**Instructions to follow:**
Determine how many lines in the records hold "word", and give that number with nothing added.

**Given records:**
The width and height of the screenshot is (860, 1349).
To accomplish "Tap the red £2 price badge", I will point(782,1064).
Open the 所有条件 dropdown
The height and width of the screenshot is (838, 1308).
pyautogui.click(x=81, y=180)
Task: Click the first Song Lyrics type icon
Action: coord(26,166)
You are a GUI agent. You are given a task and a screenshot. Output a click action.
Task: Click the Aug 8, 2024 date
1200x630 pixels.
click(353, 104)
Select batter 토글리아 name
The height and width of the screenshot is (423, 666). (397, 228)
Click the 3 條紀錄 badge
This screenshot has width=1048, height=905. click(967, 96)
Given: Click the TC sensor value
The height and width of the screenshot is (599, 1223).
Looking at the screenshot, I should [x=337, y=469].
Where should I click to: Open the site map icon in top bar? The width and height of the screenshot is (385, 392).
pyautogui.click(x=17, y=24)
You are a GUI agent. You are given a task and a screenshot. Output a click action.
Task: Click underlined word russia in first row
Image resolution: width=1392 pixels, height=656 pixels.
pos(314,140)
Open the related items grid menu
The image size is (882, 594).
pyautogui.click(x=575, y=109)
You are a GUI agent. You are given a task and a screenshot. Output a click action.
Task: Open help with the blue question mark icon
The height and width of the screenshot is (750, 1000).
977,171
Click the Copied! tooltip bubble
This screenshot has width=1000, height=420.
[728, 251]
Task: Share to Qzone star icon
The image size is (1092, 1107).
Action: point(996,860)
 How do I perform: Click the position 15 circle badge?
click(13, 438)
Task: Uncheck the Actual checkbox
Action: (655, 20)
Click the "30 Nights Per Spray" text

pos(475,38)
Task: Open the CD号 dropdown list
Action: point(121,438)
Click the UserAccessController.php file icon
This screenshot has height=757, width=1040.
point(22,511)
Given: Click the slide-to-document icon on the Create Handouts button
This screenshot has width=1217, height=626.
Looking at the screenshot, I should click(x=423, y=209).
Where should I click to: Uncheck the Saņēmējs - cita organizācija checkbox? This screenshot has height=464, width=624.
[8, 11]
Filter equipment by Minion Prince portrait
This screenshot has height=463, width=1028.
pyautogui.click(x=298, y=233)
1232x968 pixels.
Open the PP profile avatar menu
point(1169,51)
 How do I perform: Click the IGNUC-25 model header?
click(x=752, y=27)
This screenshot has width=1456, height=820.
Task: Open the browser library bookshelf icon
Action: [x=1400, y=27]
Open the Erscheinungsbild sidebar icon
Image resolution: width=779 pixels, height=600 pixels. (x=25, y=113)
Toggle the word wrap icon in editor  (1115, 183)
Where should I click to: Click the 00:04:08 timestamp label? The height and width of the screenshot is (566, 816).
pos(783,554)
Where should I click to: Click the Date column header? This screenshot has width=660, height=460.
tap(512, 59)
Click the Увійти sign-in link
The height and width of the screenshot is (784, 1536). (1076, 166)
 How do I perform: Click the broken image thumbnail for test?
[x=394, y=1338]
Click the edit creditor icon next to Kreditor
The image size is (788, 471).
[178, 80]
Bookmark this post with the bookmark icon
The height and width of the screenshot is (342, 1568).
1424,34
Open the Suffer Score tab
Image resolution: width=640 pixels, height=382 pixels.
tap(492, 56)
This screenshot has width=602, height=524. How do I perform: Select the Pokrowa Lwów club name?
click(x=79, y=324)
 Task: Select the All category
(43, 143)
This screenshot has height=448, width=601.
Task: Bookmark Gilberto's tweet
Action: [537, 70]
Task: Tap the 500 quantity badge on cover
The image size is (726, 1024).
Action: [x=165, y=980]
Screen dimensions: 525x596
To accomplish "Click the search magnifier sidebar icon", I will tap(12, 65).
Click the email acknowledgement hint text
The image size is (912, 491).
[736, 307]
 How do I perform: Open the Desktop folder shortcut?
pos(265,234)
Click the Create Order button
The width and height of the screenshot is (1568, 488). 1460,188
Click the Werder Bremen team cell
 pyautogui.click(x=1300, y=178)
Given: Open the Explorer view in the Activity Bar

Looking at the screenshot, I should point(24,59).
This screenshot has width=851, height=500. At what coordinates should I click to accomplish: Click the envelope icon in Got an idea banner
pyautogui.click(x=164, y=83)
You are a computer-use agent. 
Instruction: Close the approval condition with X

**Task solution:**
2